My mother covers the camera on our family computer because according to her, “The government is watching us.” Why the U.S. government is watching two retirement-aged Russians, who have yet to learn how to properly pronounce the letter ‘V’, is beyond me. I try not to question my parents’ antics so I don’t run out of things to write about.
The last time my entire family got together was for Thanksgiving and I had an incredible time. So incredible, in fact, I decided I’d had enough incredibleness for the year and would spend Christmas break alone in Brooklyn.
My favorite Christmas dates back to 2005 when my mother had forgotten to go grocery shopping. It was on me to save Christmas a.k.a find food for some very hungry Jews. Luckily, the local Walgreens had Diogiorno.
If you want a clearer image of what Christmas was like in the Shifrin household that year, imagine a pizza commercial. Now replace the smiling family with a russian one and instead of sitting at the table they’re in front of the TV. Oh, and the dad is swearing up a storm because he can’t figure out how to get the Pay-per-view* to work. Not exactly a Miracle on 34th street per se, but it was our Christmas. Oh and by the way, I can believe it’s not delivery Digiorno, I just can.
So when my boss needed someone to watch his dog and apartment, I jumped at the opportunity. A swanky loft in the middle of Brooklyn with an adorable pup who can’t comment on my weight gain? Sign me up.
It was to be the perfect Christmas, no one’s shit to deal with. I wouldn’t need to reassure my 60-year-old father that his ponytail was totally cool, or hear about my mom’s latest voodoo potion guaranteed to make your bowel movements regular while simultaneously increasing fertility (she really wants grandkids). It’s not that I didn’t want to spend Christmas with my family, I just couldn’t find any other time to shave my knee hair.
Let’s be honest, anyone who’s met me knows I am obsessed with my family. But what if you got to have a one-day free pass? No expectations, no parties, no airports, no appearances. Christmas was my free pass. Just me, sweatpants and Peanuts. “No shit!” became my mantra for the week.
And so, Christmas came and I decided to fulfill my Jewish-stereotypes by ordering take out, watching movies and ignoring Santa.
Keeping my health in mind, I decided to walk the 30 yards to ‘Yummy, Yummy’ Chinese Takeout. After all, I needed to exercise before consuming 13,675 calories. With my $12 meal in hand, I proudly walked back to the apartment. I couldn’t wait to devour my dinner for two — for one.

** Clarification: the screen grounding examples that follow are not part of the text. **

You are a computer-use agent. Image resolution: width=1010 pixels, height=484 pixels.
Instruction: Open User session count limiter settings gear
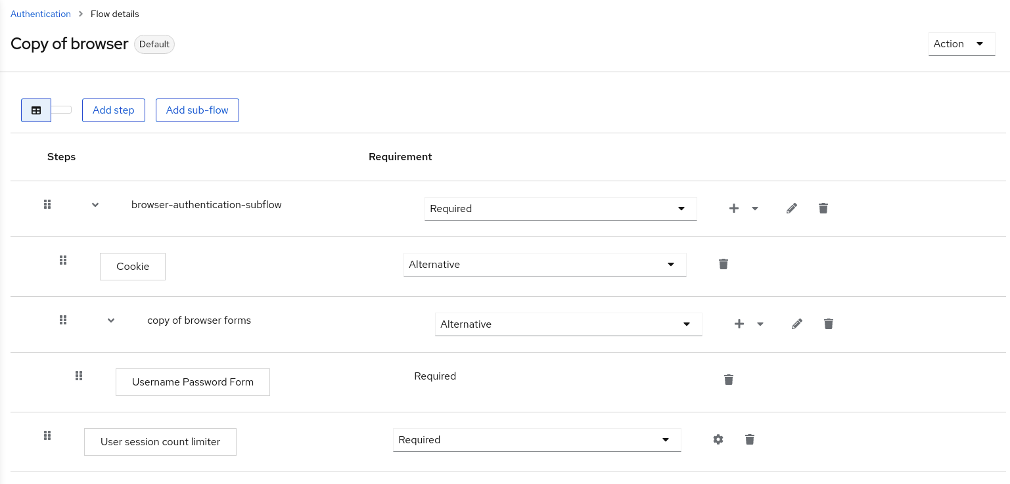coord(718,439)
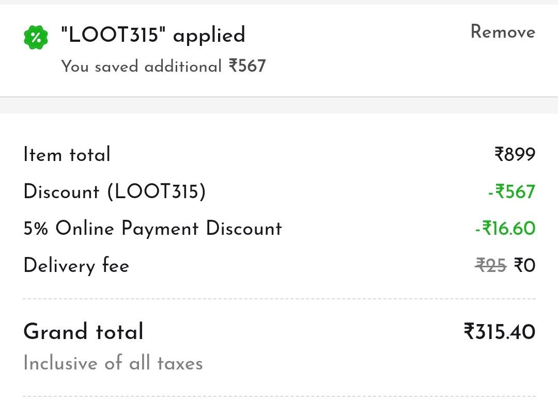Viewport: 558px width, 402px height.
Task: Tap the struck-through ₹25 delivery price
Action: pyautogui.click(x=491, y=265)
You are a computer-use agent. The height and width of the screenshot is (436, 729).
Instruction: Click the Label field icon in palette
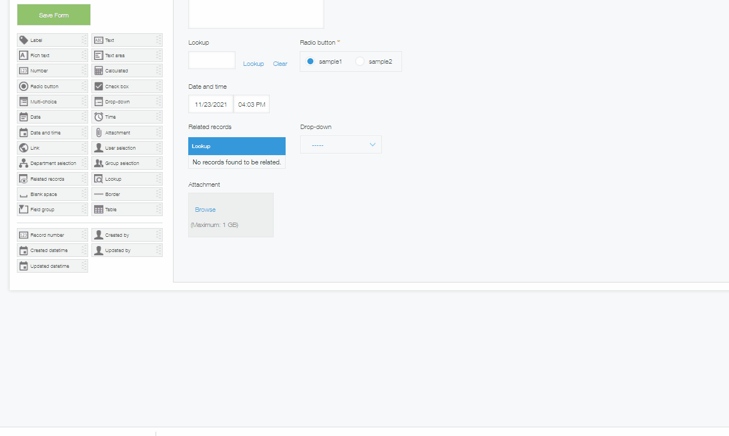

It wasn’t until I ran into a group of 6 kids on the walk back my first pangs of guilt began to set in. They had just gotten out of church and their faces lit up as soon as they saw Peanuts. They huddled around me asking questions, “Does he bite? What kind of dog is he? Will he pee on me?” Soon the oldest of the pack stood up and like a miniature black Moses yelled out, “HEY! Let them go. They have to get back to Christmas dinner.” My heart sank as I thought about the empty apartment waiting for me. I tried to hide the plastic smiley face behind my legs. No shit, Marina, NO SHIT.
I am proud to say it took me exactly 29 minutes to crush two portions of Chinese food although I did share some General Tsao’s chicken with Peanuts. I finished my meal and proudly sat back, I had succeed in my goal of gluttony in solidarity.
Forty five minutes later, I was lying in the fetal position and had broken into a cold sweat. It turns out, my stomach is not made to handle two portions of deep-fried grease. It was at this point, I wished more than anything I had my mom’s strange potions and my dad’s absurd antics to distract me from the culinary masochism I had brought upon myself. As if my physical pain wasn’t enough I learned something else about chinese food: it’s not made for dogs stomachs either.
Without getting into too much detail, my “No shit!” Christmas mantra had to be amended after all.
Lesson #20: Sometimes dealing with people’s shit is a lot better than dealing with actual shit.